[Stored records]
═══

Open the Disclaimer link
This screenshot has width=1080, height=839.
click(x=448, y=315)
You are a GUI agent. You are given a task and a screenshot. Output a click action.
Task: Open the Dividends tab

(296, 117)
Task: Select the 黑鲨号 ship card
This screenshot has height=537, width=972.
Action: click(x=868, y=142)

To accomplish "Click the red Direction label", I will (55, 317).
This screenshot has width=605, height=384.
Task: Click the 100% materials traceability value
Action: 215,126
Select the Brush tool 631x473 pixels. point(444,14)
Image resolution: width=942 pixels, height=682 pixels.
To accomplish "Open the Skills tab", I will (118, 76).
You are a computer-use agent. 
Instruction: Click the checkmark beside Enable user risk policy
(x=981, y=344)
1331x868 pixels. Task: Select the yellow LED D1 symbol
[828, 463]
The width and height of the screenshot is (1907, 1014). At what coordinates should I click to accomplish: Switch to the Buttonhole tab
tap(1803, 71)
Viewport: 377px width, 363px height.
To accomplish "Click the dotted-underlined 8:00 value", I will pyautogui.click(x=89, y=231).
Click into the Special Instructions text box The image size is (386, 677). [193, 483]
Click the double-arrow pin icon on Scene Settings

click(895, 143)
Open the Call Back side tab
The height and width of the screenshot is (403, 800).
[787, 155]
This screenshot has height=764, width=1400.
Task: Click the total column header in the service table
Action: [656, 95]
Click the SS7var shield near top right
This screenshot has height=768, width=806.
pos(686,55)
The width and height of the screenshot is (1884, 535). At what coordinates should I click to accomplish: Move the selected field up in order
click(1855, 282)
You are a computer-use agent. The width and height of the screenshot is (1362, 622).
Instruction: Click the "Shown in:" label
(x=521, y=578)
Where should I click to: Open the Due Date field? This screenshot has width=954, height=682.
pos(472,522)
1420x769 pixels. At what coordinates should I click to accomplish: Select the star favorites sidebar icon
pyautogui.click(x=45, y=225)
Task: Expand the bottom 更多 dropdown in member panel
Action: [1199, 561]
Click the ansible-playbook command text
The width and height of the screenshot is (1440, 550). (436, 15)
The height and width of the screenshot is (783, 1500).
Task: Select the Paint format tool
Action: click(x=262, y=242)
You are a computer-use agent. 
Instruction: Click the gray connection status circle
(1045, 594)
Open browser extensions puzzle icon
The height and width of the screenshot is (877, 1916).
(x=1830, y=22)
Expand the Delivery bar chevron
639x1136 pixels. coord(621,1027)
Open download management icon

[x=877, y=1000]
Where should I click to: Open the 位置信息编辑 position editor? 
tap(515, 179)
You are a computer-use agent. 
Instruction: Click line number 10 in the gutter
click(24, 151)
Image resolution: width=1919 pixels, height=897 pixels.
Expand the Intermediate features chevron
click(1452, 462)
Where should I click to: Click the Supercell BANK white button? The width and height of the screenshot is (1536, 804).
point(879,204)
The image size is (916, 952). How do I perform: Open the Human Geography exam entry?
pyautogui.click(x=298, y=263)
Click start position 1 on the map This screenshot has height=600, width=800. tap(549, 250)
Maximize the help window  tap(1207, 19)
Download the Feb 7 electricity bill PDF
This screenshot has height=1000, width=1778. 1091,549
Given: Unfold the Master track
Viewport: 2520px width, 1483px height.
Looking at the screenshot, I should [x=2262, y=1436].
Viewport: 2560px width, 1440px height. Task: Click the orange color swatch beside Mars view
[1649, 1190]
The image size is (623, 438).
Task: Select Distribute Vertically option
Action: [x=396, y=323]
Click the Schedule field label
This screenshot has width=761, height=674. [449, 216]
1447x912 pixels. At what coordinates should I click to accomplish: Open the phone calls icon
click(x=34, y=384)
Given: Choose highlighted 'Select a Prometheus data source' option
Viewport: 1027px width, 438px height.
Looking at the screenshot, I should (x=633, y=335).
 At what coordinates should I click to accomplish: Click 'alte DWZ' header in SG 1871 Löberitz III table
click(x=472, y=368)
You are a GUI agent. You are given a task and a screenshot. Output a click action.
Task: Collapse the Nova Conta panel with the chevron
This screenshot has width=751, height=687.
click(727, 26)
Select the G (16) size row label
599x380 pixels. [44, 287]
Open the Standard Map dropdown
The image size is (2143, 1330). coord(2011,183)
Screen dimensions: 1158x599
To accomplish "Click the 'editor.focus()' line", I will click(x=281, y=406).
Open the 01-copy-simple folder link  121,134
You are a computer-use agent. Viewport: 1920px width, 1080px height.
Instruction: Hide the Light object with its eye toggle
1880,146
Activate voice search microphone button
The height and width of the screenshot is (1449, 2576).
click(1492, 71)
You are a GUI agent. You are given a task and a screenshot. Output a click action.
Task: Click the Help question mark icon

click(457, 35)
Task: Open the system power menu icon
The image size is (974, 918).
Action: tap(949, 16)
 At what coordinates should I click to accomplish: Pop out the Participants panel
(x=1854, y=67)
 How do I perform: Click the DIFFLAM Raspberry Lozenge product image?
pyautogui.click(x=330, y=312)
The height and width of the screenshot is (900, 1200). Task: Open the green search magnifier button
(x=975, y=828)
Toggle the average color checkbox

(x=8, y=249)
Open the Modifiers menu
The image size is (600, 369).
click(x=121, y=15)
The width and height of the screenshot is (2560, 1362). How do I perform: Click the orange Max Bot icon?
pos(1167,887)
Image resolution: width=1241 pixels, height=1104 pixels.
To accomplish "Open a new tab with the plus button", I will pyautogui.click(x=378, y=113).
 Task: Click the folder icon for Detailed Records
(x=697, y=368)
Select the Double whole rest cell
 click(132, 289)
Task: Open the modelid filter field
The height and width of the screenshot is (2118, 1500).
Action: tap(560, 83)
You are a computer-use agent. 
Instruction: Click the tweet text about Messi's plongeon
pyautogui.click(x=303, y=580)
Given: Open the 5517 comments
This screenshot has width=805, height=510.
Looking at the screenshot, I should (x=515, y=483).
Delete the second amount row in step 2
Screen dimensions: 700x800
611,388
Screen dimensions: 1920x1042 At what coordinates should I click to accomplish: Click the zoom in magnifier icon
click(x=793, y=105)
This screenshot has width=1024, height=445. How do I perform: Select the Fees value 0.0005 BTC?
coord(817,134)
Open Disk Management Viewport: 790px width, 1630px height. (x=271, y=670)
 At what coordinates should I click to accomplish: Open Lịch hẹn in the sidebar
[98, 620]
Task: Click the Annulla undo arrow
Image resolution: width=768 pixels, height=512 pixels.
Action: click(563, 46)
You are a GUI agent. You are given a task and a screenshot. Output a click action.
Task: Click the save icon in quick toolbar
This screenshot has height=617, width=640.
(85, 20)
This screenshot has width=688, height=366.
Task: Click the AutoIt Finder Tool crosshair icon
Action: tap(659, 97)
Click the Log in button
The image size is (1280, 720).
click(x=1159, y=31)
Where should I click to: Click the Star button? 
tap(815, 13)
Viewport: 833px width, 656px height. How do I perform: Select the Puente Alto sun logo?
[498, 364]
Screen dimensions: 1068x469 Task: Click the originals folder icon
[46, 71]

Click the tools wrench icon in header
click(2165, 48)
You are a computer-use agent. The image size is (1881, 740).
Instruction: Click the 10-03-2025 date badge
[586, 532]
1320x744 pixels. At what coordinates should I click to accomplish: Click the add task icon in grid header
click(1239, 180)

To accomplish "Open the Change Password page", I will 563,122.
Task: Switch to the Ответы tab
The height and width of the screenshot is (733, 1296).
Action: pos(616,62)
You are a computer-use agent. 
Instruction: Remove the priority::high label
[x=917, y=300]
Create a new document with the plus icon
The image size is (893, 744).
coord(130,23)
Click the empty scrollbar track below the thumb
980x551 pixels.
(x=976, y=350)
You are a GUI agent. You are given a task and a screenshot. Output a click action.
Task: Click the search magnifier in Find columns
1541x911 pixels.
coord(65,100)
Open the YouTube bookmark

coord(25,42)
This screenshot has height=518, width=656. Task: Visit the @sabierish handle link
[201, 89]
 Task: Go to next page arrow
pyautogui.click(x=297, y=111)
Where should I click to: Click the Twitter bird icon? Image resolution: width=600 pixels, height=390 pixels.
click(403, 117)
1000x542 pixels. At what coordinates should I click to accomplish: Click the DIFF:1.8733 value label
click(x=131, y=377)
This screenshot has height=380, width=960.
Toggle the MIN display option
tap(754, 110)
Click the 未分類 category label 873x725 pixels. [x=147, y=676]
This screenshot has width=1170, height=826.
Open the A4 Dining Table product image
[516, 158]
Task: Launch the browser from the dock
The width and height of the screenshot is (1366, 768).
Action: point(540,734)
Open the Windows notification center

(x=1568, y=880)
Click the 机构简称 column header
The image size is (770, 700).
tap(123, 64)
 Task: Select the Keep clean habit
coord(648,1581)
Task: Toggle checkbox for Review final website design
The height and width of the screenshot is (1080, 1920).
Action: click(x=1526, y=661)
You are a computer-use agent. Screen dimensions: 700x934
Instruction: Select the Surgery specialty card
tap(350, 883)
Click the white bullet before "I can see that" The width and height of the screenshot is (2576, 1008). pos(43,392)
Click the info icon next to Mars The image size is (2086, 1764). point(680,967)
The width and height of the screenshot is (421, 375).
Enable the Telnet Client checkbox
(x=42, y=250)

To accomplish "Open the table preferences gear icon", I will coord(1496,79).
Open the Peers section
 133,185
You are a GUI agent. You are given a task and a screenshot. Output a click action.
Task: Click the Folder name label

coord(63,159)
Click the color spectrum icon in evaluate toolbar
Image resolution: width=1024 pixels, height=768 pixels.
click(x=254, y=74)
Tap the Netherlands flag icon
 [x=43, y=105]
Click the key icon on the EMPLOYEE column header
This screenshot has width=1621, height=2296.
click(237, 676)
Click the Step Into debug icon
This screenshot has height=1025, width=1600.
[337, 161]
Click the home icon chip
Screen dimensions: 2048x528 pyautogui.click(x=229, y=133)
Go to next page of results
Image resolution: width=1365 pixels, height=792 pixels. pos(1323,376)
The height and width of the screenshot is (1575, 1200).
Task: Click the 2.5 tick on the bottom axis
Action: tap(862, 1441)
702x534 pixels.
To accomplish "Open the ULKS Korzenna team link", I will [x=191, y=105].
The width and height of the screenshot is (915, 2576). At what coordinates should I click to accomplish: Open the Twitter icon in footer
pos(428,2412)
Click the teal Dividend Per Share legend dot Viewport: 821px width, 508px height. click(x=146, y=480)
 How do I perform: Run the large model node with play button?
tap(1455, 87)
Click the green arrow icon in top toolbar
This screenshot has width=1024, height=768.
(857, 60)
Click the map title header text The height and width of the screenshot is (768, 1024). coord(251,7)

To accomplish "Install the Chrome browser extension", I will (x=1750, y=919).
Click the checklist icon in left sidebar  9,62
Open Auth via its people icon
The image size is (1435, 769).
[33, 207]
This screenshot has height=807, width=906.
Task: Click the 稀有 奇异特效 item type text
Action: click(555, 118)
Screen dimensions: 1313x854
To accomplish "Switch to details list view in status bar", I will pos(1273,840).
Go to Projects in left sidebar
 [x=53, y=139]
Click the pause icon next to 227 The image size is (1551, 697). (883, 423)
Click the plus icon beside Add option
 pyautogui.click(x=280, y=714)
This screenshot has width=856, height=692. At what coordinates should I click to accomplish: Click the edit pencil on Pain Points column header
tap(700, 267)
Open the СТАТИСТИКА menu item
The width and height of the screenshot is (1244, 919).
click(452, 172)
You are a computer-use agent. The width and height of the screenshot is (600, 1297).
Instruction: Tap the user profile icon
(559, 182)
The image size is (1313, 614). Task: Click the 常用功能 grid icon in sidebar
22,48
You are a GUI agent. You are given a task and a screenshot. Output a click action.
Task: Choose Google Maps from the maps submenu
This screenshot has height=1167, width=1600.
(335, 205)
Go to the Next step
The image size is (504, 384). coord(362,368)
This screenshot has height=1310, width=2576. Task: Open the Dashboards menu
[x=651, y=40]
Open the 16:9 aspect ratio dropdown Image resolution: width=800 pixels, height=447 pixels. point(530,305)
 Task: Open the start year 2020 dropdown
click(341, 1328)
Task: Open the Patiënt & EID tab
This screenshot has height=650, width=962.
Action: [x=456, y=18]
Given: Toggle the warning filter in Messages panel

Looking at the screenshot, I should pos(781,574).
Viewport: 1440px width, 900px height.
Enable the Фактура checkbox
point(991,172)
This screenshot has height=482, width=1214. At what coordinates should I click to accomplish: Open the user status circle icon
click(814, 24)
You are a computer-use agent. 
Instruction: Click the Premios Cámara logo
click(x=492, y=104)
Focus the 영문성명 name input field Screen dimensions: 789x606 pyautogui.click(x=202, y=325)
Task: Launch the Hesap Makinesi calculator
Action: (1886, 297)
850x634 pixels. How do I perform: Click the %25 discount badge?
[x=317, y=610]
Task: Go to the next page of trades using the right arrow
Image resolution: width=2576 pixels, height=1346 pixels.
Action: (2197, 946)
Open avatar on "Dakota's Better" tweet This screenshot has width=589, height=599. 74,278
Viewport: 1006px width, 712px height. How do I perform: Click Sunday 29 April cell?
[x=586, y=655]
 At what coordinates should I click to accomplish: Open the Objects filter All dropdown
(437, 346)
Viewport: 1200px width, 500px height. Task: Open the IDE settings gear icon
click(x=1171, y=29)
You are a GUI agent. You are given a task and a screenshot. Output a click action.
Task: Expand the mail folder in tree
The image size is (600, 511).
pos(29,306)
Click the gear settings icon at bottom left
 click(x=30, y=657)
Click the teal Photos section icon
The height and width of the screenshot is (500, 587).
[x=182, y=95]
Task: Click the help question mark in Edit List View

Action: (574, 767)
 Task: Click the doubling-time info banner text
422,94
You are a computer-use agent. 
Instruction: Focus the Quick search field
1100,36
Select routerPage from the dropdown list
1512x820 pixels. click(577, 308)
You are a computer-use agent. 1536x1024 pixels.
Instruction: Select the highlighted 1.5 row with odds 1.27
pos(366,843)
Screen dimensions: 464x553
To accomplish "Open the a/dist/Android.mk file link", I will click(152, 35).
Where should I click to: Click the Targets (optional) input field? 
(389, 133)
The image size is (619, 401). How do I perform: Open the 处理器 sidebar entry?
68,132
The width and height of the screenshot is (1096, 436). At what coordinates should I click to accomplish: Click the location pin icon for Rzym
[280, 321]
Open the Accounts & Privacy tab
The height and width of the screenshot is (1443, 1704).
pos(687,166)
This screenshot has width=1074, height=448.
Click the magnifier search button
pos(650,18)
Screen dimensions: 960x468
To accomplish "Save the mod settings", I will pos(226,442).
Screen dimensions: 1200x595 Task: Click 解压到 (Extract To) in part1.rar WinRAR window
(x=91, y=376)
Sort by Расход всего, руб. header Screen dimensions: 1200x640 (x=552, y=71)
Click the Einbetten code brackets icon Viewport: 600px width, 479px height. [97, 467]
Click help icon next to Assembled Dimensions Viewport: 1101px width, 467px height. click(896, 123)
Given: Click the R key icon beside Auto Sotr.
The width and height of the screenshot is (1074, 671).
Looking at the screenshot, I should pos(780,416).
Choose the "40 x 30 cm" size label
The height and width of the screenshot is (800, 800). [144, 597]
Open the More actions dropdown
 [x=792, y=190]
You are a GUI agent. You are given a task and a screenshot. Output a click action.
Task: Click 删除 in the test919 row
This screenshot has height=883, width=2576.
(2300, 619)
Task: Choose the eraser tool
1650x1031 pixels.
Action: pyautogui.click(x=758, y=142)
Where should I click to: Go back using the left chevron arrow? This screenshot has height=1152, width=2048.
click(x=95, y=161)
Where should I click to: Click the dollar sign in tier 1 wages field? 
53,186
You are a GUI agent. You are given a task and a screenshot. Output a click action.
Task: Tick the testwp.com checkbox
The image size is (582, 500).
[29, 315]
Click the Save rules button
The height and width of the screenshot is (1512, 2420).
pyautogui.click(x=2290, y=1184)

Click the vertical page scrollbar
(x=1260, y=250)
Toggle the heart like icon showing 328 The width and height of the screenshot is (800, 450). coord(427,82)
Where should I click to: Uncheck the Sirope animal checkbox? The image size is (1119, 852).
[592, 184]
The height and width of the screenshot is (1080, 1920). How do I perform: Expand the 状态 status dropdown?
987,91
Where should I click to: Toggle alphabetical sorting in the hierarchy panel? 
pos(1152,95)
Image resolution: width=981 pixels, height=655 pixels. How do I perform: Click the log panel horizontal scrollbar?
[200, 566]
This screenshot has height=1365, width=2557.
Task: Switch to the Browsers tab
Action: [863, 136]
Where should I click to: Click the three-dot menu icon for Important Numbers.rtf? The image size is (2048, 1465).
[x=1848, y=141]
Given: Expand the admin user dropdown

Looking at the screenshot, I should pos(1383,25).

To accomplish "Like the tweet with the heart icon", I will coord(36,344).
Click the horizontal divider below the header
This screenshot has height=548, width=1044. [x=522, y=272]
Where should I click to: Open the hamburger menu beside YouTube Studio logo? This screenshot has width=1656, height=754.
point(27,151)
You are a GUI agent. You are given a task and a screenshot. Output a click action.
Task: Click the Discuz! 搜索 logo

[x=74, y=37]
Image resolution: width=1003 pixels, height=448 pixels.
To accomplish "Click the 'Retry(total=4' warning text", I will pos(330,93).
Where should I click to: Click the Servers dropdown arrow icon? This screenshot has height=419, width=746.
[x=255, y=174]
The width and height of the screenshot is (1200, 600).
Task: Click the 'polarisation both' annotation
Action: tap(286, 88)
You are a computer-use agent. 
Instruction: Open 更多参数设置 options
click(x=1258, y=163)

═══

• Aim:
Could you rewrite the records above, starting at the beginning and stopping after the line that contains "Action: click(x=868, y=142)", keeping every line and shifting each coordinate in the answers by -70?

• Response to the exercise:
Open the Disclaimer link
This screenshot has width=1080, height=839.
click(x=378, y=245)
You are a GUI agent. You are given a task and a screenshot. Output a click action.
Task: Open the Dividends tab

(226, 47)
Task: Select the 黑鲨号 ship card
This screenshot has height=537, width=972.
Action: click(x=798, y=72)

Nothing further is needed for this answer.